New research explains why some people are mosquito magnets. (BIGSTOCK)
Ravaged by mosquito bites? Here’s why some people suffer more than others.
Smithsonian magazine, July

Mosquito season is in full swing. A lucky few people seem immune to the bites of the pesky insects. Others can’t seem to avoid them.

New research explains mosquitoes’ apparent selectivity. According to an article in Smithsonian magazine, an estimated 20 percent of people are “especially delicious” to mosquitoes. (Shudder.) They are bitten more often than others.

Why? A number of factors are at play. Chief among them is blood type. “Not surprisingly — since, after all, mosquitoes bite us to harvest proteins from our blood — research shows that they find certain blood types more appetizing than others,” the article reports. Type O is at the top of the list. Additionally, about 85 percent of people secrete a chemical signal that indicates their blood type; these “secretors” are more prone to bites regardless of their blood type.

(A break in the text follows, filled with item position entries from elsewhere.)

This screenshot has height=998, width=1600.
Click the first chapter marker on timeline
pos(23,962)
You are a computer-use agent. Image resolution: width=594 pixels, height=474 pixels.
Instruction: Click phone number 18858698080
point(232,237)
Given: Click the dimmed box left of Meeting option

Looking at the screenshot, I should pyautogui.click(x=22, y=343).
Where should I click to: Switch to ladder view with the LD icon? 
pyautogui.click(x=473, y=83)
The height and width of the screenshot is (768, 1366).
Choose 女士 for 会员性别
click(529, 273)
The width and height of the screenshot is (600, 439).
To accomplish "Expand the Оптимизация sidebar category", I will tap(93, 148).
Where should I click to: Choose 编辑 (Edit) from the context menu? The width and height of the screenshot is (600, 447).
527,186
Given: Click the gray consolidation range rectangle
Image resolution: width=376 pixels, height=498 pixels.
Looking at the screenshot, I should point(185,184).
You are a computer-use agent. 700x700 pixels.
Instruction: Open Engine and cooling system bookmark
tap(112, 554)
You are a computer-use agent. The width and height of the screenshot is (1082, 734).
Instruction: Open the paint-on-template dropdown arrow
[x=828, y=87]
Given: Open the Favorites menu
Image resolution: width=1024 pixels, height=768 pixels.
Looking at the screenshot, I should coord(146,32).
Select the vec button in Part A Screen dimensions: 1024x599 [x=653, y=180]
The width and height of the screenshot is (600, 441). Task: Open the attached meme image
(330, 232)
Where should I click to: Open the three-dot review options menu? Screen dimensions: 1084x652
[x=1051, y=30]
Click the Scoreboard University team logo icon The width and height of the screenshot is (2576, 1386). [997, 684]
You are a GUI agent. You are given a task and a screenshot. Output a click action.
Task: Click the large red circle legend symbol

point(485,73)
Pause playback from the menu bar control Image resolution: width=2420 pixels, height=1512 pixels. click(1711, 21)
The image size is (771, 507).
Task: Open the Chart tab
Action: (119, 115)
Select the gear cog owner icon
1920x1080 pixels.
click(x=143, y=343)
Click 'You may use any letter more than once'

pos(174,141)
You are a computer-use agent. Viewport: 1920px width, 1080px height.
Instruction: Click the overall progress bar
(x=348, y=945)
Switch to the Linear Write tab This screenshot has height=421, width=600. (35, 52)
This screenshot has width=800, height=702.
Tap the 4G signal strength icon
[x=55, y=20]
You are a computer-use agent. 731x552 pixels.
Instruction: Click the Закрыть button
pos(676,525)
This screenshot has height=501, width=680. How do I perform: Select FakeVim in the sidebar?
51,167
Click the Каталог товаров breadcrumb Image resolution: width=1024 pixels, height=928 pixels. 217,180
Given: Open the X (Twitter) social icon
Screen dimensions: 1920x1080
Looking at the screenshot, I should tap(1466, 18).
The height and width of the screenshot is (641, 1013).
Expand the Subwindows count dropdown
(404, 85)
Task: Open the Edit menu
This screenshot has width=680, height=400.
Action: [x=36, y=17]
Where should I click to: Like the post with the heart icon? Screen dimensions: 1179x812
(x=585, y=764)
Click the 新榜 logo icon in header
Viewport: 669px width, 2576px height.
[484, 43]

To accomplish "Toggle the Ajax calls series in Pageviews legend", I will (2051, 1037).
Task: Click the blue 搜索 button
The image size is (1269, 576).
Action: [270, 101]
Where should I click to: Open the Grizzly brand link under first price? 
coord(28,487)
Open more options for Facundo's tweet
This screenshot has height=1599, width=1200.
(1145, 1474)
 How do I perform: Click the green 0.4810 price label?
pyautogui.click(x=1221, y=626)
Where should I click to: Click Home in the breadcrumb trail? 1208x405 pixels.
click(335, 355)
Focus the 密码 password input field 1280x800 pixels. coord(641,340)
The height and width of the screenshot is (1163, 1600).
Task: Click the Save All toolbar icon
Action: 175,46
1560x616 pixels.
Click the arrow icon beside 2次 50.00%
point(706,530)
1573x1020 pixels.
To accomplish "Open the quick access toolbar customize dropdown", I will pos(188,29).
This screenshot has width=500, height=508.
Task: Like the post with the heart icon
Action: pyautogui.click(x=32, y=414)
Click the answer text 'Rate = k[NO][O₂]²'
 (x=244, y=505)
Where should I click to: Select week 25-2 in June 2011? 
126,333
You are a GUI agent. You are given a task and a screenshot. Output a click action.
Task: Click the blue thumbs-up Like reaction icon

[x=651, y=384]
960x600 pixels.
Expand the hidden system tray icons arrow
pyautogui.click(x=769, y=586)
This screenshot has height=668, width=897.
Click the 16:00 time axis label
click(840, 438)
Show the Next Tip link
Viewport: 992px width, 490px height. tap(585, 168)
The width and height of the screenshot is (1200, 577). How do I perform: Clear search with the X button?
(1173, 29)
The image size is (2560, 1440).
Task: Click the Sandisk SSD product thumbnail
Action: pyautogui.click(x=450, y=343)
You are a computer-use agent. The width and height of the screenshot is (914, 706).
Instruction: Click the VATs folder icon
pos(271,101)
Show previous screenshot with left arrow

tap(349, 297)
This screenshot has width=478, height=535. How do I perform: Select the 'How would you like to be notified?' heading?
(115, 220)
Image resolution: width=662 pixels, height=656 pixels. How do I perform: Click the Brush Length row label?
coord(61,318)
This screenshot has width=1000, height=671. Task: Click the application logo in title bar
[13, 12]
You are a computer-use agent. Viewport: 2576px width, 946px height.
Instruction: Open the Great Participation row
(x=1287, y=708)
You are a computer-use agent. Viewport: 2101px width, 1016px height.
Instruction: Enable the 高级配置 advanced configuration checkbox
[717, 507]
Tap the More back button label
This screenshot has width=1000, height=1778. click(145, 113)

Another factor is the amount of carbon dioxide people emit when they breathe. Larger people exhale more of the gas, which may explain why adults tend to get bitten more often than children. This also means that obese people are more prone to getting bitten than average or underweight people, tall people more prone than short. Sweat, high body temperatures and skin bacteria also play a role. Pregnancy, which increases body temperature and carbon dioxide emission, may also increase the likelihood of bites.

And if you’re enjoying a beer at a barbecue, you may have made yourself a mosquito target. No one has been able to pinpoint why drinking beer makes people more attractive to mosquitoes. Some have theorized that the elevation in body temperature and the amount of ethanol in sweat may play a role, but neither theory has panned out. Still, it appears that even a 12-ounce bottle is enough to do the trick.

“Moods, Emotions and Aging” by Phyllis J. Bronson analyzes the emotional impact of hormone depletion in women. (Rowman & Littlefield Publishers)
Women’s Health
Book addresses the impact of hormone depletion and some ways to counter it
“Moods, Emotions and Aging” by Phyllis J. Bronson

For many years, hormone replacement therapy (HRT) was standard practice for women with pre-menopausal symptoms. But HRT fell out of favor after studies showed that women on these drugs were developing decreased vascular function and slight increases in the incidence of breast cancer, stroke and dementia.

According to “Moods, Emotions and Aging,” by Phyllis J. Bronson, a Colorado-based researcher who advises women with hormone-based mood disorders, this “set off a wave of misinformation.” Doctors began advising patients to stop HRT, and as a result, Bronson writes, “many women started feeling lousy without their hormones.”

Bronson attributes HRT’s side effects to the fact that commonly prescribed hormones are synthetic. She argues that women would respond better to bioidentical hormones, which are chemically identical to the hormones women make in their bodies. Such hormones, Bronson says, can improve a woman’s mood and sense of self without the negative consequences of synthetic versions.

Bronson builds her case using her own story and those of the women she advises who have had success with bioidentical hormone therapy. She breaks down what happens to various hormones as women age, and how they can affect sexuality, emotional well-being and overall health, particularly age-related diseases such as Alzheimer’s.

Still, not all doctors agree with this, and Bronson advises women to exercise caution. “Proper use of real hormones, those that mimic what is native to us as women, can help ease the transitions of life and aging by making women feel more optimistic and vital,” she writes, but using them “as part of a quest for the ‘fountain of youth’ is not good medical practice.”